Ottawa (Ontario), le 23 mars 2022

En présence de madame la juge Aylen

ENTRE:

SARAH JANE BARRIL

demanderesse

et

LE MINISTRE DE LA CITOYENNETÉ ET L’IMMIGRATION

défendeur

JUGEMENT ET MOTIFS

[1] La demanderesse sollicite le contrôle judiciaire de la décision par laquelle un agent des visas [l’agent] de la section des visas de l’ambassade du Canada à Abou Dhabi a rejeté, sur le fondement du paragraphe 216(1) du Règlement sur l’immigration et la protection des réfugiés, DORS/2002-227, la demande de permis d’études qu’elle avait présentée.

[2] La demanderesse soutient que la décision est déraisonnable compte tenu des trois motifs pour lesquels l’agent a conclu qu’il n’était pas convaincu qu’elle quitterait le Canada à la fin de la période de séjour qui lui est applicable.

[3] Pour les motifs qui suivent, je conclus que la décision de l’agent est déraisonnable et, en conséquence, la demande de contrôle judiciaire sera accueillie.

I. Le contexte et la décision contestée

[4] La demanderesse est une citoyenne des Philippines âgée de28 ans. Son père, sa belle-mère, ses deux demi-frères et sa demi-sœur habitent tous aux Philippines, où la demanderesse est également propriétaire d’un terrain.

[5] La demanderesse a obtenu en 2014 un baccalauréat ès sciences en tourisme de l’Abra Valley College à Bangeud, aux Philippines, et, depuis, elle a occupé divers emplois dans des domaines autres que le tourisme aux Philippines et à Dubaï.

[6] En février 2021, la demanderesse a été acceptée au Seneca College à Toronto, en Ontario, dans un programme de deux ans menant à l’obtention d’un diplôme en gestion des services touristiques avec spécialisation en services de voyage, dont les droits de scolarité totaux étaient estimés à environ 32 000 $.

[7] En mars 2021, la demanderesse a sollicité un permis d’études. Sa demande était accompagnée d’une déclaration d’intention, dans laquelle elle exposait les raisons qui l’avaient poussée à s’inscrire au programme du Seneca College menant à l’obtention d’un diplôme, ainsi que de nombreuses lettres d’appui et d’autres documents justificatifs.

[8] Le 20 mai 2021, l’agent a informé par lettre la demanderesse que sa demande de permis d’études était rejetée, car il n’était pas convaincu qu’elle quitterait le Canada à la fin de la période de séjour qui lui est applicable, compte tenu des facteurs suivants : a) ses biens personnels et sa situation financière; b) ses liens familiaux au Canada et dans son pays de résidence; c) le but de sa visite.
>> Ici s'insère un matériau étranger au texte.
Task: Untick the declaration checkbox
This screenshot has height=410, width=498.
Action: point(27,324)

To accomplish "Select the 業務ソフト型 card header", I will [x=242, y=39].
II. La question en litige et la norme de contrôle

[9] La seule question en litige en l’espèce consiste à savoir si la décision de l’agent était raisonnable.

[10] Les parties soutiennent et je conviens qu’en l’espèce la norme de contrôle qui est présumée s’appliquer est celle de la décision raisonnable. Aucune exception à cette présomption n’a été soulevée ni ne s’applique [voir Canada (Ministre de la Citoyenneté et de l’Immigration) c Vavilov, 2019 CSC 65 aux para 23, 25].

[11] Selon la norme du caractère raisonnable, la cour de révision doit vérifier si la décision faisant l’objet du contrôle, y compris le raisonnement qui la sous-tend et son résultat, est transparente, intelligible et justifiée. Une décision est raisonnable lorsqu’elle repose sur une chaîne d’analyse rationnelle et cohérente sur le plan interne et est justifiée au regard des contraintes juridiques et factuelles auxquelles le décideur est assujetti [voir Vavilov, précité, aux para 15, 85].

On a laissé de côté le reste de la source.